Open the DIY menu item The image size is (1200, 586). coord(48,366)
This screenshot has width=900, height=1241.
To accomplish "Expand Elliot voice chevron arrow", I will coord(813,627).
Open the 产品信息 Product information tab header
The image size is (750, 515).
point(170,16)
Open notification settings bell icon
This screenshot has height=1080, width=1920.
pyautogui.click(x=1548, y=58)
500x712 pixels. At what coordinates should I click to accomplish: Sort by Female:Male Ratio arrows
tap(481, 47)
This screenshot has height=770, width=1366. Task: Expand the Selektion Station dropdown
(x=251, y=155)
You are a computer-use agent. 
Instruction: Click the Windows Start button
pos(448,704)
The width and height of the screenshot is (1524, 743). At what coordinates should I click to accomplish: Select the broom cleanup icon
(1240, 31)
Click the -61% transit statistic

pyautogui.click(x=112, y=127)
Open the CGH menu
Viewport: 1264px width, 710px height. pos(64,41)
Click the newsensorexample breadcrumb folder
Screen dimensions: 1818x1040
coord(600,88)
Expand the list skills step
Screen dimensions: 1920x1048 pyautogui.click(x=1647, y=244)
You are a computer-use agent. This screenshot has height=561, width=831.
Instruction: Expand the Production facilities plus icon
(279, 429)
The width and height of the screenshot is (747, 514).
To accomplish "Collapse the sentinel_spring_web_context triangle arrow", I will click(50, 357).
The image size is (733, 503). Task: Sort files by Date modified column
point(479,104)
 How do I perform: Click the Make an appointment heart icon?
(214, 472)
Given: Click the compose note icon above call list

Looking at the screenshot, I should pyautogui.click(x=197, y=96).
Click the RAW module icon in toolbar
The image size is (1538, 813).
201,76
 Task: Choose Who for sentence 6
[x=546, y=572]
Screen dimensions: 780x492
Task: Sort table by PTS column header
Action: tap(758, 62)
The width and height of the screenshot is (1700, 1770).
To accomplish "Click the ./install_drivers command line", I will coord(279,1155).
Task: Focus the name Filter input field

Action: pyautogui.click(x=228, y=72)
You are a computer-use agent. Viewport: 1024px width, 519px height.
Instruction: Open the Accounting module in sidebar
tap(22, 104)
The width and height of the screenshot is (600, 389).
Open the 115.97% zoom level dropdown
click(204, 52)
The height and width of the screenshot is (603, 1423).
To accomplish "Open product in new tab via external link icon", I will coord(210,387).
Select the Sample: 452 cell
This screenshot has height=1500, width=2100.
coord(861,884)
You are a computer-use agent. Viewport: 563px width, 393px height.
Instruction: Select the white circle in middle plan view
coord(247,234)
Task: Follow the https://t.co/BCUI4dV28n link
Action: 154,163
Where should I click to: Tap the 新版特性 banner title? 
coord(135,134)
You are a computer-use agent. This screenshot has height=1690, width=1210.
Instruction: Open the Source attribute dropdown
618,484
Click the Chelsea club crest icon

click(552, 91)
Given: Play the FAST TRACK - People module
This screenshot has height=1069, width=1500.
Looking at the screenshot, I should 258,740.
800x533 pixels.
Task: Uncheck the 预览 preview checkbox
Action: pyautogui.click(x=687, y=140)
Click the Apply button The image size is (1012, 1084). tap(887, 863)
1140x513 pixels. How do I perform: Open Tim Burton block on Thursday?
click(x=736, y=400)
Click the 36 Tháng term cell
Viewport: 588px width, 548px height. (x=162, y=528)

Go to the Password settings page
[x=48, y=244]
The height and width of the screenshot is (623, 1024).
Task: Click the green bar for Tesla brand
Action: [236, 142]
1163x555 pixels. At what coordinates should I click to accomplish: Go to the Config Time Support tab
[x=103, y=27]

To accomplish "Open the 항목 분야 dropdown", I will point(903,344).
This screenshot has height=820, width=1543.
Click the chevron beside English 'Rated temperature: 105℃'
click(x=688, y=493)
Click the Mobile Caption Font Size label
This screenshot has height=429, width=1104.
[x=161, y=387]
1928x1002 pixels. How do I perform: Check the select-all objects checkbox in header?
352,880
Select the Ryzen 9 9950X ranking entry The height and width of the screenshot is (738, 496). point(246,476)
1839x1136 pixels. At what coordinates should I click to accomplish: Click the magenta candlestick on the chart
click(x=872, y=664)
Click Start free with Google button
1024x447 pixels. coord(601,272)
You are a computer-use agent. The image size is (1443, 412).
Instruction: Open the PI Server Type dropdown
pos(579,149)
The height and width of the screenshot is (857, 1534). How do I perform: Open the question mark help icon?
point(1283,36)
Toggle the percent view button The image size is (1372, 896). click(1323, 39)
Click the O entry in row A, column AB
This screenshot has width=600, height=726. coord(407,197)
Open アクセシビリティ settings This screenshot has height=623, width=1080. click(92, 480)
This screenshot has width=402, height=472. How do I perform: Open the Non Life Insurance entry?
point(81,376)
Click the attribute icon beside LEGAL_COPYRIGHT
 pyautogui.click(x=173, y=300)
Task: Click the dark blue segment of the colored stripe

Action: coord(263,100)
§
Each of the entries must be set down exactly, none omitted.

Open the DIY menu item The image size is (1200, 586). coord(48,366)
This screenshot has width=900, height=1241.
To accomplish "Expand Elliot voice chevron arrow", I will coord(813,627).
Open the 产品信息 Product information tab header
The image size is (750, 515).
point(170,16)
Open notification settings bell icon
This screenshot has height=1080, width=1920.
pyautogui.click(x=1548, y=58)
500x712 pixels. At what coordinates should I click to accomplish: Sort by Female:Male Ratio arrows
tap(481, 47)
This screenshot has height=770, width=1366. Task: Expand the Selektion Station dropdown
(x=251, y=155)
You are a computer-use agent. 
Instruction: Click the Windows Start button
pos(448,704)
The width and height of the screenshot is (1524, 743). At what coordinates should I click to accomplish: Select the broom cleanup icon
(1240, 31)
Click the -61% transit statistic

pyautogui.click(x=112, y=127)
Open the CGH menu
Viewport: 1264px width, 710px height. pos(64,41)
Click the newsensorexample breadcrumb folder
Screen dimensions: 1818x1040
coord(600,88)
Expand the list skills step
Screen dimensions: 1920x1048 pyautogui.click(x=1647, y=244)
You are a computer-use agent. This screenshot has height=561, width=831.
Instruction: Expand the Production facilities plus icon
(279, 429)
The width and height of the screenshot is (747, 514).
To accomplish "Collapse the sentinel_spring_web_context triangle arrow", I will click(50, 357).
The image size is (733, 503). Task: Sort files by Date modified column
point(479,104)
 How do I perform: Click the Make an appointment heart icon?
(214, 472)
Given: Click the compose note icon above call list

Looking at the screenshot, I should pyautogui.click(x=197, y=96).
Click the RAW module icon in toolbar
The image size is (1538, 813).
201,76
 Task: Choose Who for sentence 6
[x=546, y=572]
Screen dimensions: 780x492
Task: Sort table by PTS column header
Action: tap(758, 62)
The width and height of the screenshot is (1700, 1770).
To accomplish "Click the ./install_drivers command line", I will coord(279,1155).
Task: Focus the name Filter input field

Action: pyautogui.click(x=228, y=72)
You are a computer-use agent. Viewport: 1024px width, 519px height.
Instruction: Open the Accounting module in sidebar
tap(22, 104)
The width and height of the screenshot is (600, 389).
Open the 115.97% zoom level dropdown
click(204, 52)
The height and width of the screenshot is (603, 1423).
To accomplish "Open product in new tab via external link icon", I will coord(210,387).
Select the Sample: 452 cell
This screenshot has height=1500, width=2100.
coord(861,884)
You are a computer-use agent. Viewport: 563px width, 393px height.
Instruction: Select the white circle in middle plan view
coord(247,234)
Task: Follow the https://t.co/BCUI4dV28n link
Action: 154,163
Where should I click to: Tap the 新版特性 banner title? 
coord(135,134)
You are a computer-use agent. This screenshot has height=1690, width=1210.
Instruction: Open the Source attribute dropdown
618,484
Click the Chelsea club crest icon

click(552, 91)
Given: Play the FAST TRACK - People module
This screenshot has height=1069, width=1500.
Looking at the screenshot, I should 258,740.
800x533 pixels.
Task: Uncheck the 预览 preview checkbox
Action: pyautogui.click(x=687, y=140)
Click the Apply button The image size is (1012, 1084). tap(887, 863)
1140x513 pixels. How do I perform: Open Tim Burton block on Thursday?
click(x=736, y=400)
Click the 36 Tháng term cell
Viewport: 588px width, 548px height. (x=162, y=528)

Go to the Password settings page
[x=48, y=244]
The height and width of the screenshot is (623, 1024).
Task: Click the green bar for Tesla brand
Action: [236, 142]
1163x555 pixels. At what coordinates should I click to accomplish: Go to the Config Time Support tab
[x=103, y=27]

To accomplish "Open the 항목 분야 dropdown", I will point(903,344).
This screenshot has height=820, width=1543.
Click the chevron beside English 'Rated temperature: 105℃'
click(x=688, y=493)
Click the Mobile Caption Font Size label
This screenshot has height=429, width=1104.
[x=161, y=387]
1928x1002 pixels. How do I perform: Check the select-all objects checkbox in header?
352,880
Select the Ryzen 9 9950X ranking entry The height and width of the screenshot is (738, 496). point(246,476)
1839x1136 pixels. At what coordinates should I click to accomplish: Click the magenta candlestick on the chart
click(x=872, y=664)
Click Start free with Google button
1024x447 pixels. coord(601,272)
You are a computer-use agent. The image size is (1443, 412).
Instruction: Open the PI Server Type dropdown
pos(579,149)
The height and width of the screenshot is (857, 1534). How do I perform: Open the question mark help icon?
point(1283,36)
Toggle the percent view button The image size is (1372, 896). click(1323, 39)
Click the O entry in row A, column AB
This screenshot has width=600, height=726. coord(407,197)
Open アクセシビリティ settings This screenshot has height=623, width=1080. click(92, 480)
This screenshot has width=402, height=472. How do I perform: Open the Non Life Insurance entry?
point(81,376)
Click the attribute icon beside LEGAL_COPYRIGHT
 pyautogui.click(x=173, y=300)
Task: Click the dark blue segment of the colored stripe

Action: coord(263,100)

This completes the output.